Daily Reflection
Disciples of Christ-Visalia
Hoesa 11: 8 "How can I give you up, Ephraim?
How can I hand you over, Israel? …..
…..My heart is changed within me;
all my compassion is aroused.
9 I will not carry out my fierce anger,
nor will I devastate Ephraim again.
For I am God, and not a human being—
the Holy One among you.
I will not come against their cities.
Theologians talk about whether or not God demands payment for sin. This is conversation is called atonement theory. Traditionally, Jesus died on the cross for our sins. Why? There had to be a sacrifice. In the cosmic balance for God to still be God, he had to ask for payment for our sins. Here is this scripture where God has laid out his accusations against Israel. Israel is found guilty and should be punished. Then God says, “How can I? I am not human, but I am God.” God breaks that balance.
When we think about justice, do we view justice from the point of view of God or from our own sense of justice? I will be talking about this, this weekend. But with the atonement, that divine algebra never really made sense to me. I sang the songs and the songs were good. However, as I thought about it…I don’t want Jesus to die for me. Those sins are mine and nobody should die for what I have done. I feel a little better about going against the grain of Christian tradition, because of this scripture. “I am God, not a human being.” It may make sense that somebody needs to pay the debt, but God owns, creates, and sets the rules if he does not need a sacrifice why does he need Jesus to stand in for me. I do not want God to die. I would gladly take the place of Jesus to let Jesus live. These were thoughts I had as a kid. They still linger, no theology class really worked through them. .
Here is this line, God cannot punish. Why? He loves Israel. Can God punish me ultimately? How strong is God’s love for me? I am not saying that there is not a serious consequence to our sin, but ultimately where is that. In this story, God would let us off the hook on earth to judge us on the last day. I don’t think that is what is happening here. I might be a heretic, but OK.
The whole of Hosea is a love song of a jilted lover. God moves between rage to compassion. As I know the stories of Jesus, that heart of God beats to the rhythms of love. What I know of God from Genesis, Hosea, and Jesus is this. God created me. God loves me. God wants the best for me. He went so far to reach me as to leave the throne of heaven and come to earth as Jesus. When the world needed to be punished for killing God, Jesus said, “Forgive them they don’t know what they are doing?” What does God want? He wants those centurions nailing him to the tree. He desperately wants you and me. He will do anything for that, even if that means breaking the cosmic scales.
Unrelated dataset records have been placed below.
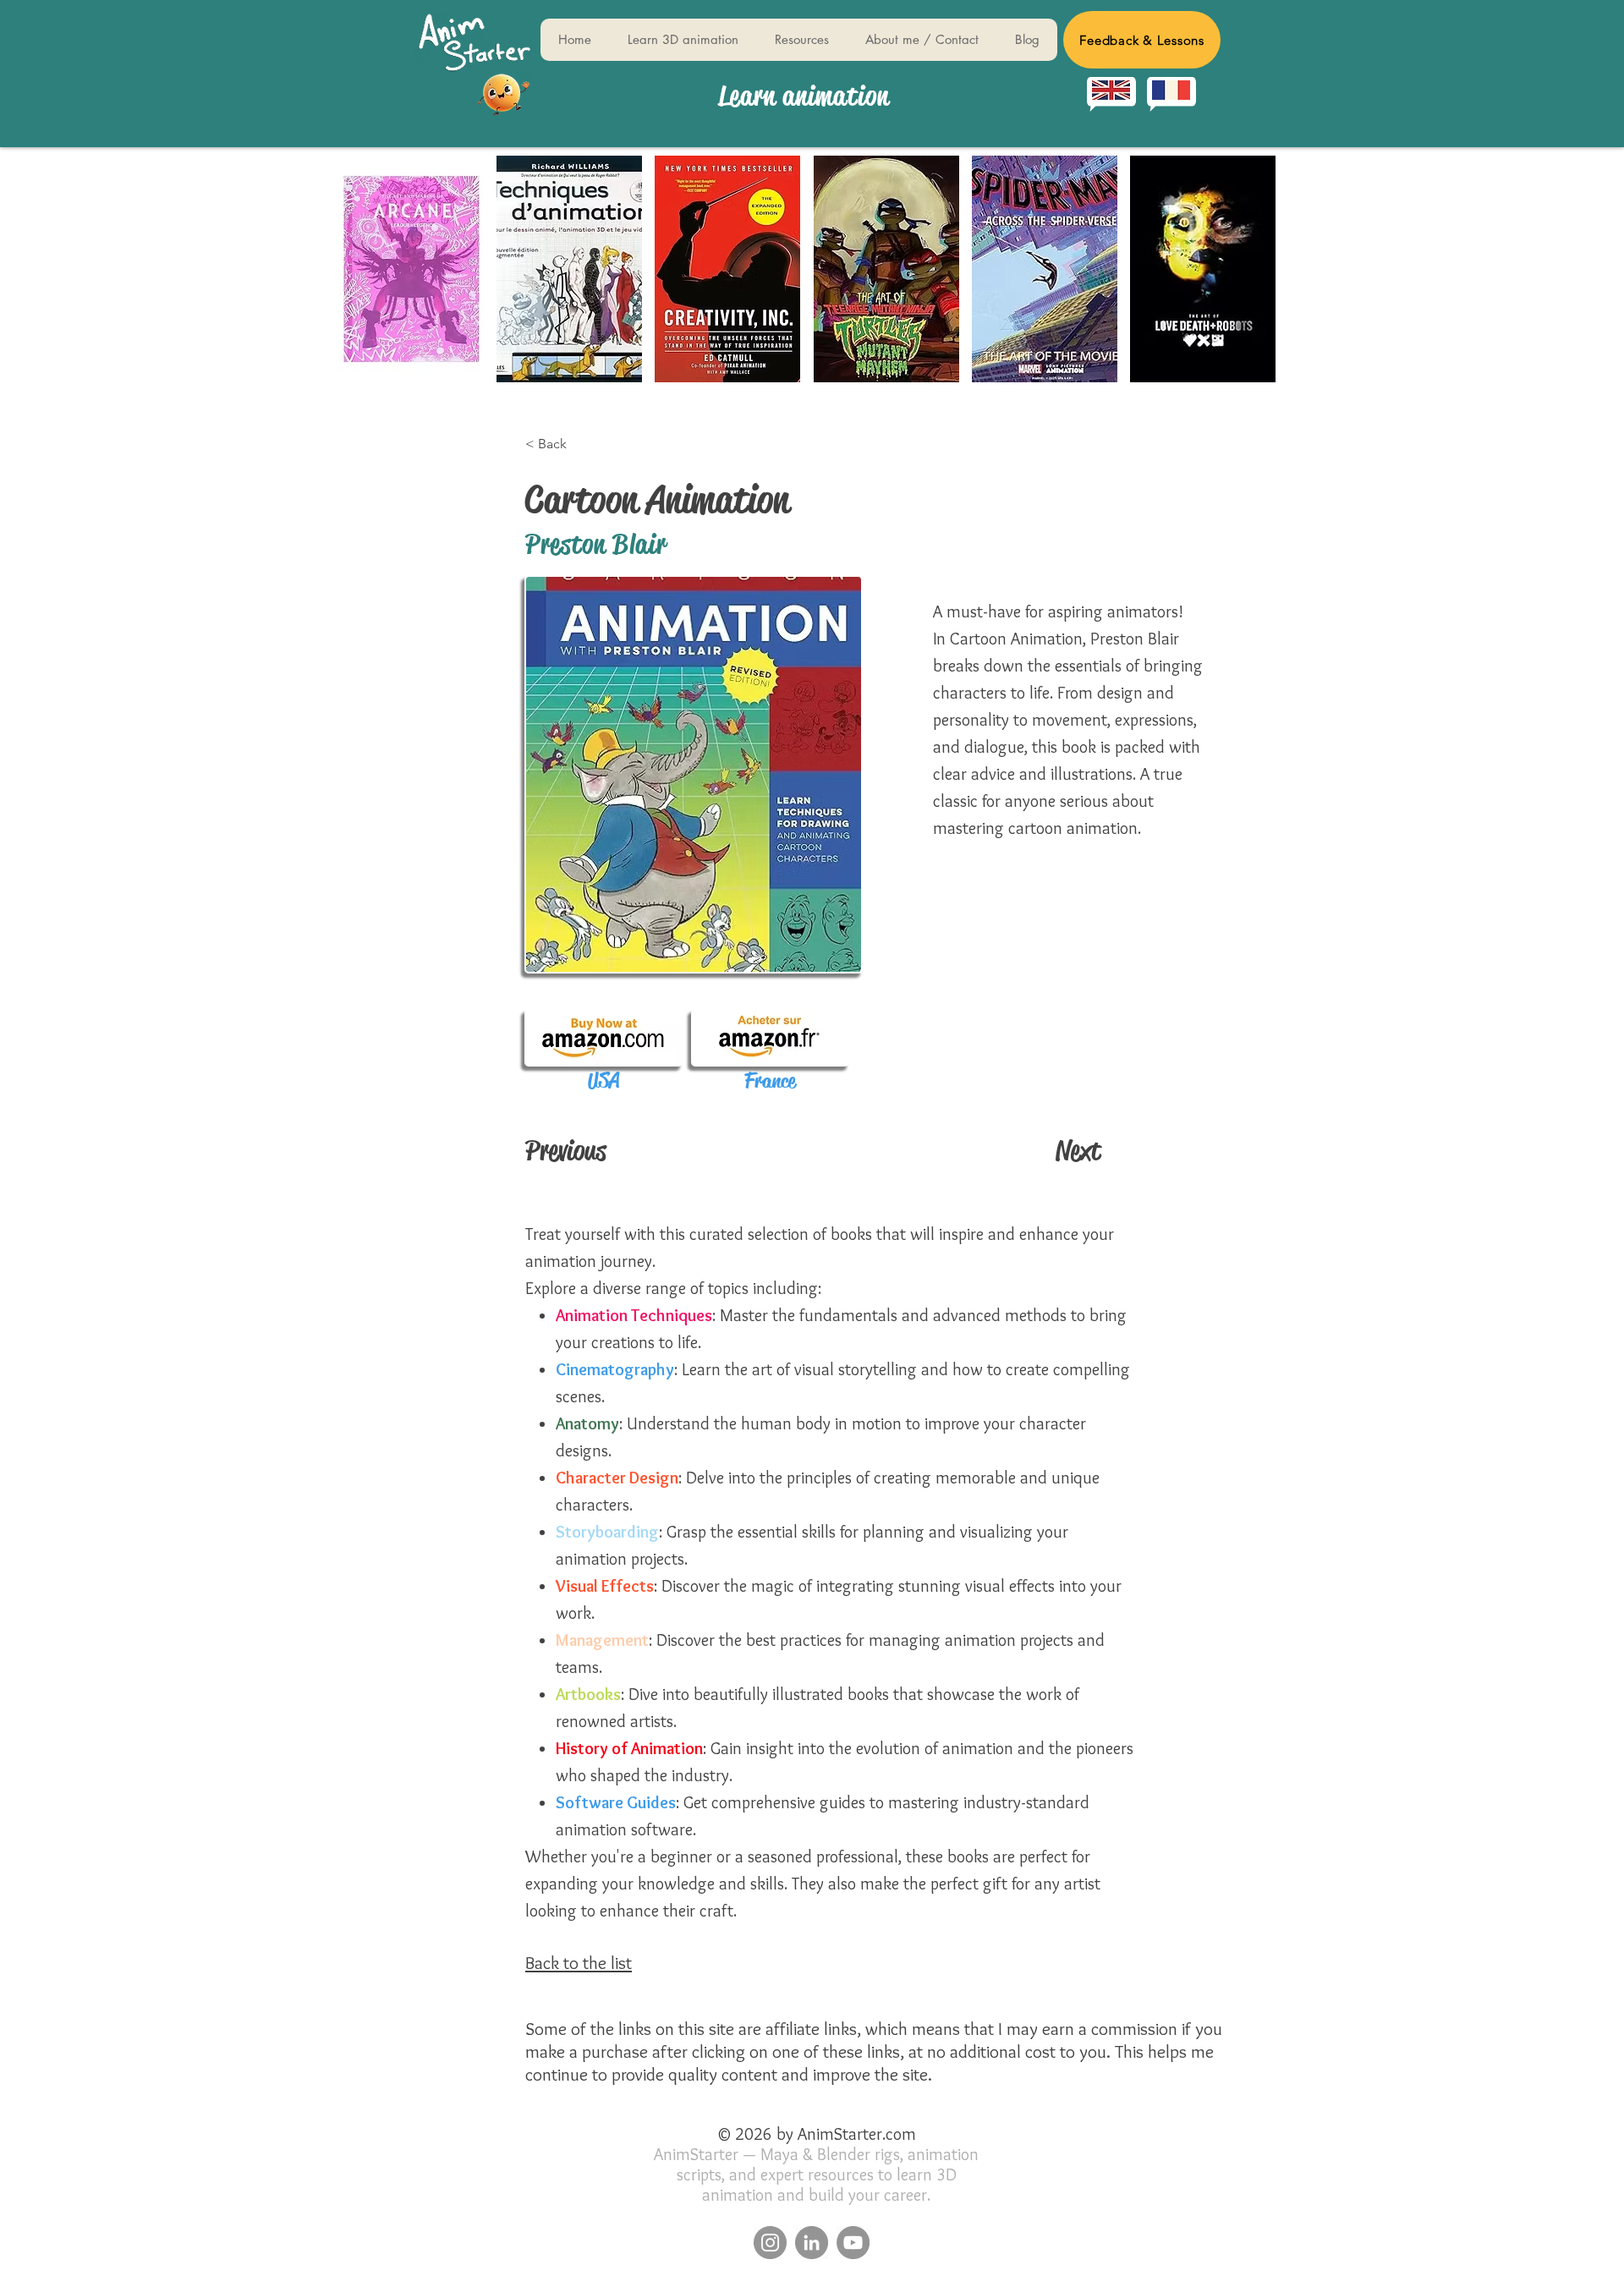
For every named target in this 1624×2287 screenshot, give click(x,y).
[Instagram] (770, 2242)
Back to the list (578, 1962)
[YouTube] (853, 2242)
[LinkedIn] (811, 2242)
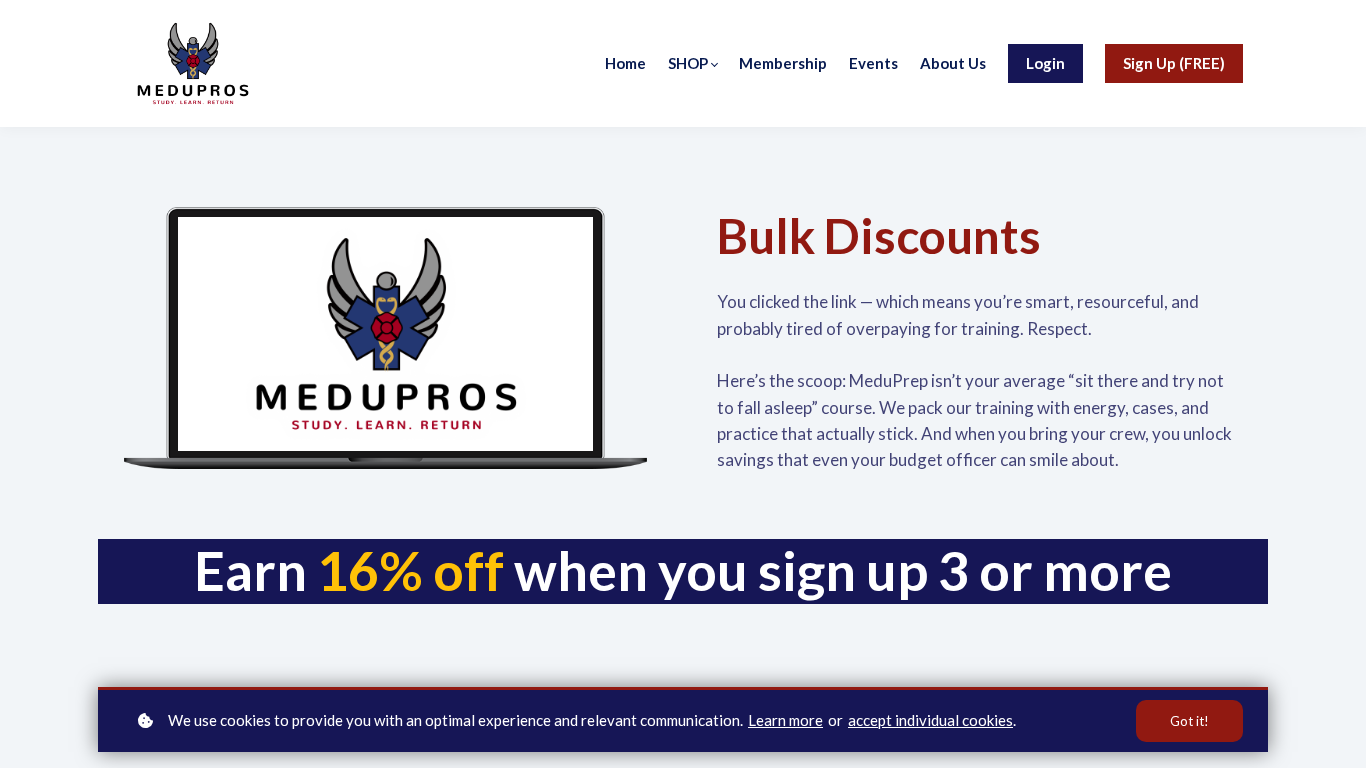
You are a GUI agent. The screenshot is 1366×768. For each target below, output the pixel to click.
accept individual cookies (930, 720)
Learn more (785, 720)
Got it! (1189, 721)
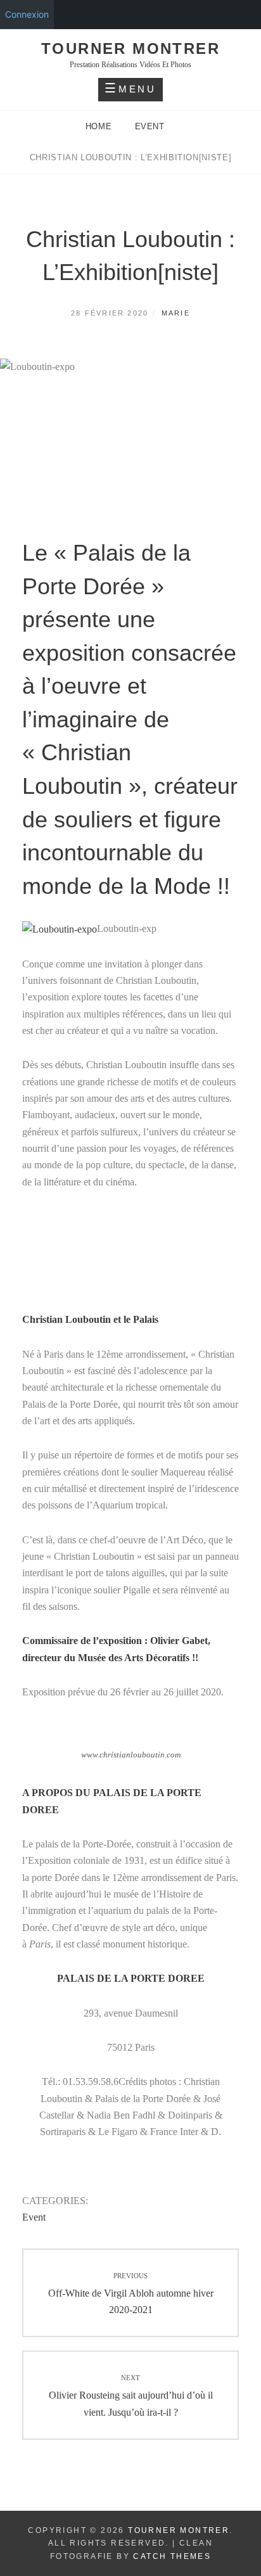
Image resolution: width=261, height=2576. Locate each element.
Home (100, 126)
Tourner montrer (130, 48)
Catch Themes (172, 2556)
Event (150, 126)
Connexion (27, 14)
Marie (176, 313)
For that kind of God who loves that much, I need to give my life to Him.
This idea of steadfast love, Hesed. Means that God’s love endures forever. God’s love endures all things. Does ‘all things’ mean my sin?
Do you believe that God really loves you?
If you do, how will you live that out in your life?
If you don’t, what will prove it to you? Can I help you experience that steadfast love?
How can you give you life to God who forgives all my sins, even the ones you will not speak out loud to anyone?
Will you give your life to that God who so loves you that He comes to you?